Data extracts:
- Opening Delimiter -
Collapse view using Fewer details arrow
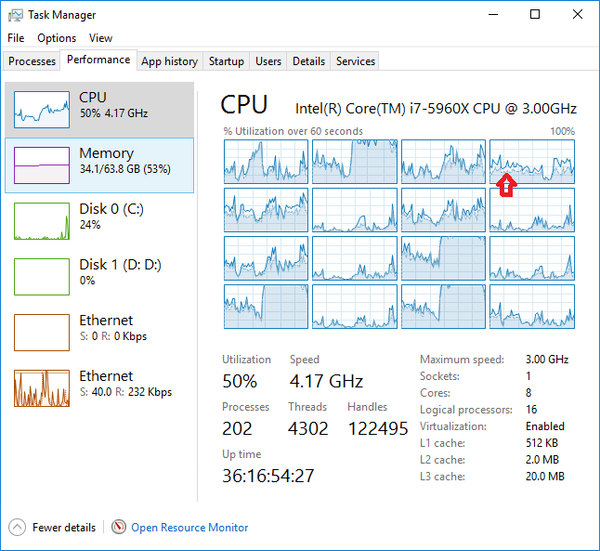 point(17,527)
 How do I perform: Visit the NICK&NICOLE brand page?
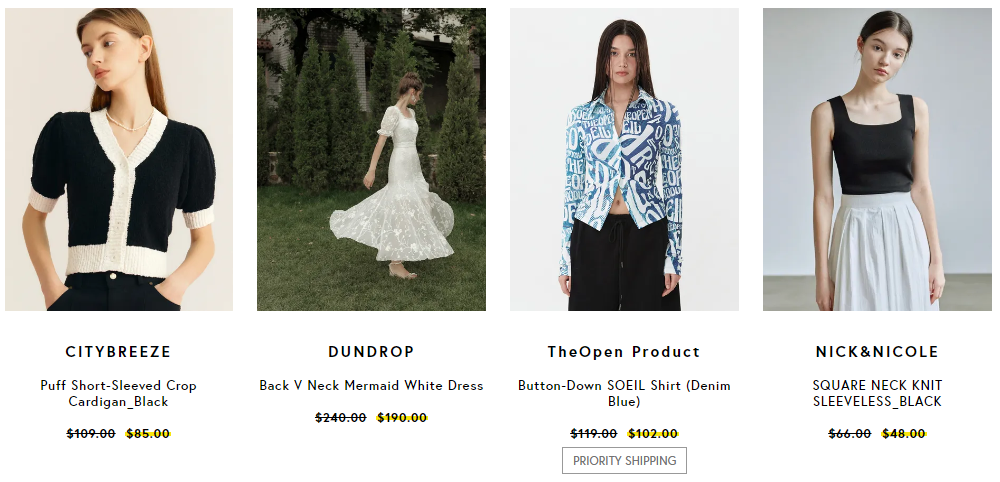[x=877, y=352]
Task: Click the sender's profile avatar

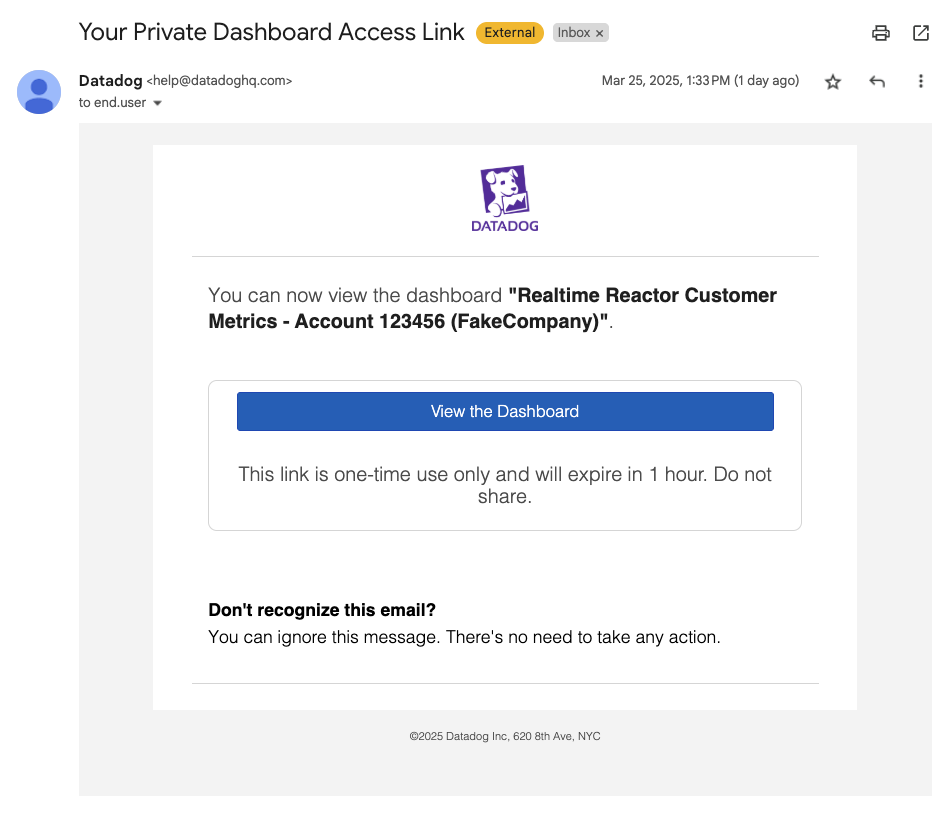Action: click(39, 92)
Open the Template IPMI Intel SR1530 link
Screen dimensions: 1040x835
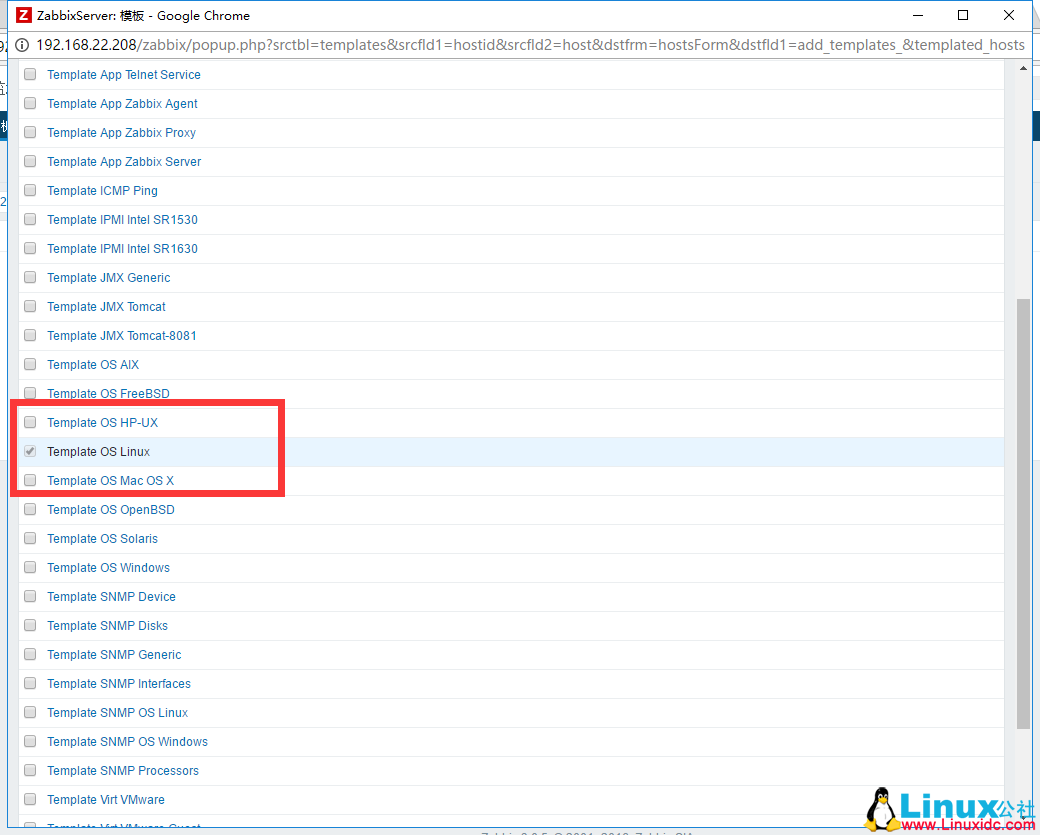(122, 220)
- Closing Delimiter -
Aim of the task: Because only the text is wanted, repeat all the entries exactly and leave out the pictures.

Result:
Collapse view using Fewer details arrow
 point(17,527)
 How do I perform: Visit the NICK&NICOLE brand page?
[x=877, y=352]
Task: Click the sender's profile avatar

Action: click(39, 92)
Open the Template IPMI Intel SR1530 link
Screen dimensions: 1040x835
(122, 220)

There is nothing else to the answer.